And of course, as in the book publishing world, the unique ID number for
each CD probably isn't unique. ISBNs (and the magazine equivalent, ISSNs)
are nearly unique for each book and format, but publishers make mistakes and
they are reused for different works or a single book gets two ISBNs by
accident, etc.

Same thing with alloy compositions -- the unique identifier for all alloys
and national specs often has a single number assigned to multiple alloy
specs.

It appears to be a universal fact: all schemes to assign unique identifiers
to each work (even disregarding additional issues like multiple printings,
with some corrections between print runs, that are often given a single
ISBN) are doomed to failure if you require true, relational DB-quality
uniqueness. Same with Dun and Bradstreet numbers, kind of, although it's
often the opposite problem: a single organization with too many IDs due to
mergers.

I think it's even happened with social security numbers. The only schemes
that appear to work (modulo typos) are the delegated admin numbering schemes
like OIDs.

There's probably a lesson or two here: Delegate numbering to the group
nearest the product. Don't expect perfect catalogs, but at least try to
keep track of the naming authority (to some manageable level of precision).
Don't use "unique" identifiers for database keys (or URNs?) since someday
you'll find the exceptions to the rule.

"Adam L. Beberg" wrote:

> So...
>
> You want to locate user created variants (different encoders) with
> arbitrary user entered labels (name, artist, ...)
>
> Good luck.
>
> You fix this by assigning unique ID's to bands, albums, songs, etc.
> Oddly enough they've already done this.

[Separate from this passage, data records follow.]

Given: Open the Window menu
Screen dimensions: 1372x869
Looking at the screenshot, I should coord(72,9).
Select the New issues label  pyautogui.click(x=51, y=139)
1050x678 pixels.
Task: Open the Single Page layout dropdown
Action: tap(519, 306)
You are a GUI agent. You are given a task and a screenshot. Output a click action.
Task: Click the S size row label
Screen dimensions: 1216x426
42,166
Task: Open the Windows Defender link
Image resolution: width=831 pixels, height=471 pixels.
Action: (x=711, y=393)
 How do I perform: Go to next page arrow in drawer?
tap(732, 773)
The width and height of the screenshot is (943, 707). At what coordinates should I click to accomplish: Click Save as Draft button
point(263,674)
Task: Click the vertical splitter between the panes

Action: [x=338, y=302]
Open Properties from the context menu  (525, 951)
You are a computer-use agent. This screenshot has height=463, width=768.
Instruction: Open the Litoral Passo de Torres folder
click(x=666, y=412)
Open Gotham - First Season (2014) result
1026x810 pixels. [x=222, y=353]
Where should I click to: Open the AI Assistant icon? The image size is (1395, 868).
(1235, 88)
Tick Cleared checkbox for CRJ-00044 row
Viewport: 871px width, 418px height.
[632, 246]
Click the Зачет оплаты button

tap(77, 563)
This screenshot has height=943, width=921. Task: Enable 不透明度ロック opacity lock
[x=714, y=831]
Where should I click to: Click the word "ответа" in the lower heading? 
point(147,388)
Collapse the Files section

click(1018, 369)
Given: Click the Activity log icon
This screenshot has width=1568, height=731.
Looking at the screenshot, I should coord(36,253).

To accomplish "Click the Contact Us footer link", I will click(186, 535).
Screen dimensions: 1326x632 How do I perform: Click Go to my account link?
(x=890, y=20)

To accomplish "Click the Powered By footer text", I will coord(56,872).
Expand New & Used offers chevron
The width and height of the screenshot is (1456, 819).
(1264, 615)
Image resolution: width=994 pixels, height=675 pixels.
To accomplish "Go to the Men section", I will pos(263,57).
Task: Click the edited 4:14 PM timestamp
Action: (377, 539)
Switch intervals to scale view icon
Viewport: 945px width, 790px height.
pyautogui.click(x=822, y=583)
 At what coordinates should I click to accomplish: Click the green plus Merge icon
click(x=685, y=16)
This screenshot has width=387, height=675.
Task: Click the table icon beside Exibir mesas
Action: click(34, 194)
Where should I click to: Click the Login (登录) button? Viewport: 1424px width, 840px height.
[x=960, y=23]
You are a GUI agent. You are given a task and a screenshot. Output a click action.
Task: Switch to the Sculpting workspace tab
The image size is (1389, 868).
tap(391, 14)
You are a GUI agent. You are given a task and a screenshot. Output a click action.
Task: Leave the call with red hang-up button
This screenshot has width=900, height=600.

There's a little bar code on
> every CD ever stamped out. Song have strait ASCII names (which _should_
> be unicode) right on the CD, and the filler has info on every other
> tidbit.
>
> So the problem was solved ages ago. The error is that noone uses that
> solution, but users type in whatever they want instead. But then, it is
> a system designed for theft, so dont expect much public coordination.
> It's like asking all the burglars to use the window in the southeast
> corner and always at 3:27AM.
>
> The larger fix is cryptographic hashes of the song of course. But you
> need a legal and centralized database for that, so only the MPAA can
> pull that one off very well, and then the questions is why they would
> do such a thing.
>
> I doubt napster and friends will easily expand beyond MP3's, other types
> of digital content have more years of experience combatting online
> piracy, like the SPA and friends. Not to mention legal things are
> already well served with established protocols.
>
> *sigh* Of course the whole thing just needs a good DFS :)
>
> - Adam L. Beberg
> Mithral Communications & Design, Inc.